Même les alliés ou les partenaires européens qui ont un outil de défense vraiment insuffisamment adapté à nos tâches annuelles, consacrent toujours près de 1 % de leur PIB à faire fonctionner un outil de défense. En revanche, il est possible qu'ils consacrent moins de 0,2 % de leur PIB à équiper cet outil de défense. Je ne crois pas que les Européens puissent assumer une responsabilité, une capacité d'action avec des armes modernes, significatives dans les crises que nous pouvons devoir affronter dans dix ou quinze ans, dans le cas funeste où l'ensemble de l'Europe s'alignerait sur des pourcentages aussi faibles. Les pays qui consacrent nettement plus et qui ont, déjà, des choix difficiles à faire, devront faire usage d'arguments convaincants, notamment politiques, pour faire évoluer les opinions publiques et les parlements des autres pays. De toute façon, la violence et le risque de confrontation armée existent. La question politique est de savoir si nous voulons en faire une responsabilité pour les Européens ou accepter de rester passifs en appelant nos amis américains à faire le travail à notre place, y compris à notre porte.
Je ne vois pas de raison de porter le jugement de cette façon-là, car la question ne se pose pas en termes de grands ou de petits pays. Dans le PIB européen, dans les ressources budgétaires européennes, ce que nous appellons " les petits pays "
- expression que je n'emploie jamais - représentent plus du quart des ressources. Par conséquent, les remarques que je fais et qui visent à être positif, à amener les Européens à progressivement assumer plus directement leurs responsabilités politiques, s'adressent à tout le monde, y compris à mon propre pays.
QUESTION
Vous attendez-vous à ce que les ministres discutent, aujourd'hui, du rôle de l'eurocorps au Kosovo ? Le ministre britannique se déclarait tout de même, ce matin, favorable à cette initiative.
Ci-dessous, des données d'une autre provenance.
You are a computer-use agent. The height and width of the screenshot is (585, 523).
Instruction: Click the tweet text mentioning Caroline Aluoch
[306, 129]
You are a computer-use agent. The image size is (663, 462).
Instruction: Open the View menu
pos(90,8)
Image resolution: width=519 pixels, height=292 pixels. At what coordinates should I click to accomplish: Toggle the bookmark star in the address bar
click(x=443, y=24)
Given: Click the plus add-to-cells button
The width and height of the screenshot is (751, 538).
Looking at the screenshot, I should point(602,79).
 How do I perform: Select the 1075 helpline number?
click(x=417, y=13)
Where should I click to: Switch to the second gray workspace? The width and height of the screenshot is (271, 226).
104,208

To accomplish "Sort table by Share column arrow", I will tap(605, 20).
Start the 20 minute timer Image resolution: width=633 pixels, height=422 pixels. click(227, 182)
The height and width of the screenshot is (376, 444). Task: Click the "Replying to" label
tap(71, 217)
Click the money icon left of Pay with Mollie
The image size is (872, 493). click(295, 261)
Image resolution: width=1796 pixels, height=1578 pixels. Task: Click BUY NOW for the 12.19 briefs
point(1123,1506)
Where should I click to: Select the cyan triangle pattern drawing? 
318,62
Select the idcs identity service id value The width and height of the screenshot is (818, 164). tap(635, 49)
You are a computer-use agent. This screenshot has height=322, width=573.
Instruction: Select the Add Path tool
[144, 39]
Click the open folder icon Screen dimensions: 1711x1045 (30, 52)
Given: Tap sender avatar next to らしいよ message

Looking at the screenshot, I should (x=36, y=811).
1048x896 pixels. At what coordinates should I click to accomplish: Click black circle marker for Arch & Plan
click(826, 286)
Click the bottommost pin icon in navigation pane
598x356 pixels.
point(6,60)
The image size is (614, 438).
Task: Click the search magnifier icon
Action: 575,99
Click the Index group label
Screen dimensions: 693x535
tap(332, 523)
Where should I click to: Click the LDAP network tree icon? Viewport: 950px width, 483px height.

Qu'en pensez-vous?
ALAIN RICHARD, MINISTRE DE LA DEFENSE
Vous pouvez facilement le deviner. Ce n'est pas un sujet sur la table, aujourd'hui. La décision est à prendre dans les deux mois à venir. Du reste, la date formelle à laquelle la relève de LANDCENT (Land forces central Europe) sera à prendre, n'est pas aujourd'hui arrêtée. Nous avons trois messages. En premier lieu, le travail de modernisation et de " flexibilisation " de l'eurocorps, auquel nous nous étions engagés avec les partenaires de l'eurocorps, va être prochainement terminé. Ensuite, nous estimons que l'eurocorps peut être une solution à cette relève prochaine ou, éventuellement, à une suivante pour fournir le cadre du commandement de la KFOR. C'est un choix, une faculté ouverte au débat de tous les partenaires de l'Alliance car c'est elle qui a, d'après la résolution, ou plutôt ses annexes, la responsabilité d'organiser la force de sécurité au Kosovo. Ce débat, je pense, ne va pas être, ou va être à peine, ouvert aujourd'hui. Il ne sera, en tout cas, pas conclu. Enfin, l'eurocorps, s'il était retenu au sein de l'Alliance, ne fournirait naturellement qu'un cadre. Il n'est pas imaginable que les cinq nations, membres permanents de l'eurocorps, grand duché du Luxembourg compris, prétendent occuper à elles seules l'ensemble des responsabilités d'état-major de la KFOR. Le commandement de l'eurocorps serait ouvert à des contributions nationales, évidemment en cohérence avec le niveau des participations nationales à la KFOR elle-même.
QUESTION
William COHEN a parlé d'une hiérarchie entre l'OTAN et les Européens, c'est-à-dire que l'OTAN doit pouvoir donner son avis sur une opération européenne. Quelle est votre réaction ?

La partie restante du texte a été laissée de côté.